Roncalli y Montini: los papas del Concilio Vaticano II
   
«En esta hipótesis, es verosímil que la Virgen no fuese pensada y, especialmente, sentida en la misma manera. Tal vez fuera descubierta antes aquella “maternidad de gracia” sobre la cual se refleja hoy; o  tal vez, al contrario, la atención se hubiese llevado a otros aspectos hasta ahora inexplorados, como la colaboración de la Virgen en las operaciones del Espíritu Santo, o el paralelismo entre la Virgen y la Iglesia, o sobre aspectos de pasividad profundas, a los cuales más sensible es el alma oriental».
Prosiguen las especulaciones relativistas y gratuitas sobre lo que habría podido ser. Por otra parte, los aspectos señalados del culto mariano no quedaron inexplorados: también esta se diría una carencia de conocimientos por parte del autor. Pero el vicio de fondo de Guitton es otro: para él el culto de la Virgen es el fruto de lo que piensan los hombres de Ella; no le roza la idea que tal impostación es completamente errónea y que todo, en la Revelación y en la Iglesia fundada sobre ella, por tanto, en la verdad por ella enseñada, tiene su origen en Dios. La diferencia es sustancial: lo que piensan los hombres es subjetivo; lo que piensa Dios es objetivo. La fe significa buscar la objetividad de la Presencia de Dios, no la subjetividad de un dios todo nuestro, fabricado en nuestra imaginación. Y esto vale obviamente también para María. Cuando dirigimos a Ella nuestra oración, como hacemos rezando el Santo Rosario, no le rezamos a una María creada por nuestra mente, sino a la María real, objetiva, verdadera y absoluta.
   
«Nosotros hemos sido golpeados por la grandeza de María; al contrario, se hubiera podido descubrir mayormente su humildad, el ocultamiento en la cual la mantiene Jesús; lo que desconcierta a nosotros los occidentales hubiese podido entusiasmar al Oriente. Habría podido ponerse a la luz ciertas facetas de su ser aún inexploradas, que mejor se concuerdan con el misticismo oriental consagrándolo y purificándolo: la novela de Pearl Buck sobre la madre, por ejemplo, podría sernos de ayuda para descubrir cuál sería un análisis del misterio mariano hecho por los chinos…».
¿Quién le ha dicho a Guitton que “nosotros los occidentales” (expresión discutible en sí misma: los europeos no son occidentales, son europeos y basta; los americanos, si algo, son occidentales) estamos golpeados por la grandeza de María y no por su humildad? En realidad, desde siempre, los católicos admiran la grandeza de María que se manifiesta a través de su extrema humildad, según la enseñanza de Jesús: quien se exalta será humillado, mas quien se humilla será exaltado. Recordemos, a título de ejemplo, los estupendos e inigualables versos del sumo Poeta: Virgen Madre, hija de tu Hijo, // humilde y alta más que criatura, // término fino de eterno consejo (Divina Comedia, Paraíso, canto XXXIII, 1-3).…

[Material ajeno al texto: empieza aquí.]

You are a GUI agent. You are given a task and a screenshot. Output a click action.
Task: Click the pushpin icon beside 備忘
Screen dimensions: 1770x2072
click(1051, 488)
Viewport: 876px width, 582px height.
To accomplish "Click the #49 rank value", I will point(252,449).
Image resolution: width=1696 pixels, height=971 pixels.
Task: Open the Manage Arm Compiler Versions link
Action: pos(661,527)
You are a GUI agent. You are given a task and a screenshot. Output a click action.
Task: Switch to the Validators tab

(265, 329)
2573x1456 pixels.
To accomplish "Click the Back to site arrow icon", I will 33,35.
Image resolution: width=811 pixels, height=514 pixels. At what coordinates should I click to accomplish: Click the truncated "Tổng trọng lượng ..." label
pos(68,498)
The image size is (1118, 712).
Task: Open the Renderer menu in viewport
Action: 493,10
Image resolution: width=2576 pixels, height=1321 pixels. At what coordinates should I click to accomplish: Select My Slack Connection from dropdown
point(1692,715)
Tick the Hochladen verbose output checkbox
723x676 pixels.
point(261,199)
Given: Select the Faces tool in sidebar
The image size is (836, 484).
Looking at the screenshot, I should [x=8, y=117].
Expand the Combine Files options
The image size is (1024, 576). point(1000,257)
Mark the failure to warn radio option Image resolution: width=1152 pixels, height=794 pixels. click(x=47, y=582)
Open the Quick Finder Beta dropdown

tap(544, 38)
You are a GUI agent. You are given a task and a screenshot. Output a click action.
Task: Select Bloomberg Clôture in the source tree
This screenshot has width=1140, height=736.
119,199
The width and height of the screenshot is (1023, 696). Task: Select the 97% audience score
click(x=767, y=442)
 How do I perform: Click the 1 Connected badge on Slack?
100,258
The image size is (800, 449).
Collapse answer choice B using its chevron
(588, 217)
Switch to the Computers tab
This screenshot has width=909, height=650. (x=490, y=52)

«Cada raza puede proyectar sobre María su propio ideal de feminidad. El ideal nórdico cual nos es revelado por las novelas de Sigrid Undset ciertamente corresponde poco al ideal que se tiene de la mujer en el Extremo Oriente».

Y esto no es solo relativismo, es también consumismo. Cada uno va al supermercado mariano y se lleva a casa la imagen de María que más se le ajuste. Muy fácil, muy banal. No es el creyente que proyecta en María su propio ideal particular: si así fuese, se trataría de una instrumentalización, incluso de un sacrilegio. Al contrario, es Ella quien proyecta sobre nosotros el rayo de la gracia, cuando la invocamos con corazón sincero; no adorándola como si fuese Dios, sino venerándola como la Madre de Jesús y por ende, en sentido no metafórico, como la Madre del Verbo encarnado. Quien la piensa como Guitton, por fuerza de cosas ve a María como una mujer que se adapta, vez tras vez, a nuestra mentalidad y a nuestras costumbres. Y luego tenemos a María solo mujer y para más migrante y mestiza de Bergoglio, y la María en bermuda (¿y por qué no en bikini?) del muy celebrado padre Antonio “Tonino” Bello Imperato (cfr. nuestro artículo: Don Tonino y la Virgen en bermuda, ¡santo súbito!, publicado en el sitio de la Academia Nueva Italia el 05/04/21).
    
Entre relativismo y consumismo: ¿cada uno va al supermercado mariano y se lleva a casa la imagen de María que más se le ajuste? ¡Muy fácil, muy banal!
   
«Y mientras más se nos aleja del campo de la idea pura para entrar en el de los afectos, pueden emerger mayores diferencias en las representaciones. Es el sentimiento el que introduce las deformidades y las desemejanzas. Es importante subrayar que el Espíritu habría podido recorrer un camino distinto, aunque santificándolo en la misma medida».
Procediendo con sapiente habilidad, vale decir con constante ambigüedad, Guitton dice que «el Espíritu habría podido recorrer un camino distinto, aunque santificándolo en la misma medida». Pero si María es parte esencial y centralísima en el plan de la Redención, es ilógico pensar que Dios habría podido señalarle un libreto diferente; y es no solo irrespetuoso, sino también algo fútil y ocioso, ponerse a fantasear en papeles alternativos de la Virgen, en igualdad de santificación. Y después ¿qué es esta petulancia, esta indiscreción y ese querer entrometerse en los designios de Dios, por la mísera satisfacción de decir que Dios ha hecho así, pero también podía hacer de otra forma? ¿No hay aquí tal vez un residuo de aquella soberbia intelectual por la cual los hombres, no pudiendo competir con la omnisciencia de Dios, quieren al menos tomarse la mísera satisfacción de decir que ninguno podría comprender aquellos designios, no porque son insondables, sino porque son imprevisibles, en el sentido puramente humano del término?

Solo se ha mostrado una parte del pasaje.